The New York Times hosts a debate today about the role of the Supreme Court in ruling on cases. The debate has in view two big cases coming before the Court this Spring—one dealing with the constitutionality of Obamacare and the other gay marriage. The paper calls three constitutional scholars to answer the following question: “Should real-world effects influence the thinking of Supreme Court justices in reaching decisions?”
Two scholars say real world consequences should determine the Court’s decisions. One scholar says that the law alone should determine Court’s decision no matter what the consequences are. And herein is one of the great challenges of our age—whether we will be a nation ruled by law or by the opinions of judges.
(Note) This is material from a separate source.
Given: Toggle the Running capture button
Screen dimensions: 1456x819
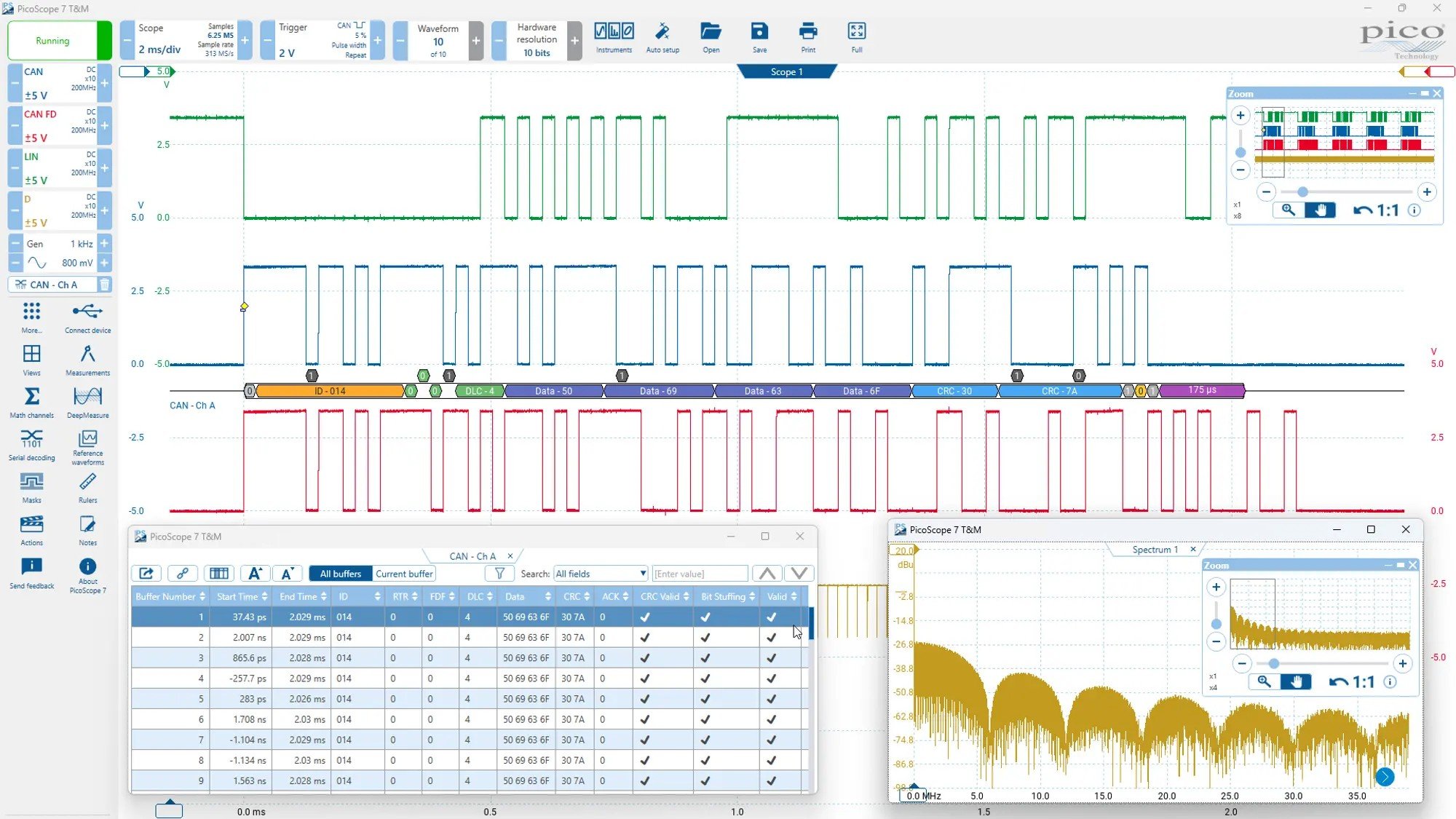Looking at the screenshot, I should coord(52,41).
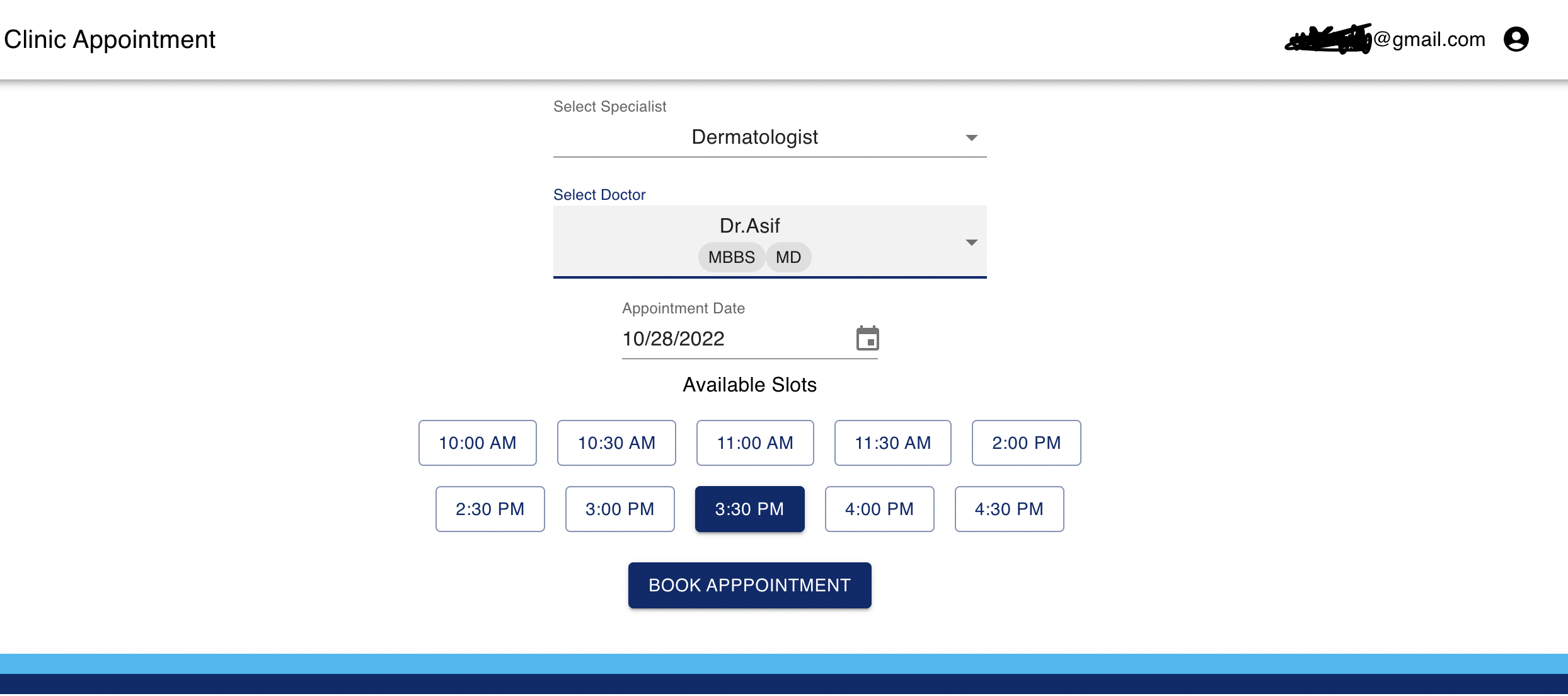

When it comes to Obamacare and gay marriage, two
scholars say that judges cannot rule in such a way that would cause harm to those covered by Obamacare or those already in gay marriages. In effect, they are saying that the meaning of the Constitution—the meaning of the law—is not the decisive question. People are entitled to healthcare and gay marriage—quite apart from what the Constitution says—so the justices must rule accordingly.
Only one scholar argues that the Court’s job is to apply the law to a given case. In effect, he’s the only one to argue per se for the rule of law in the high court’s jurisprudence. He writes:
A judge’s job is to apply the law to a given set of facts as best he or she can and let the political chips fall where they may. Such rulings may be popular or unpopular. In big cases a court will make many people unhappy regardless of what it does.
It would be wrong to hold that a regulation is illegal but then uphold it because otherwise people will lose their government subsidies.
Yet the essence of the rule of law is that everyone has to live by a set of clearly delineated rules — including powerful interests and the government itself — which judges must interpret dispassionately in difficult cases.
That’s not to say that judges live in isolation from society or have to pretend that their words have no more power than a professor’s theory or this mini op-ed.
Indeed, every case that comes before a judge has real-world consequences. That may be an obvious point, but it bears repeating that interpreting a lease, adjudicating a divorce, evaluating a billion-dollar commercial dispute, deciding whether to apply the exclusionary rule, and determining whether a government official or agency has gone beyond its authority all have serious consequences.
Still, the law is the law — whether common, contract, statutory or constitutional — and judges are paid to make those kinds of hard calls.
Bottom line: Hermeneutics matter. Authorial intent matters. The most controversial issues of our time will be decided by those who do not agree with one another about what it means to live under the rule of law. For some, the meaning of our nation’s laws is decisive. For others, it is not. The real divide on the high court, therefore, is not between liberals and conservatives but between those who believe in the rule of law and those who believe in the rule of judges.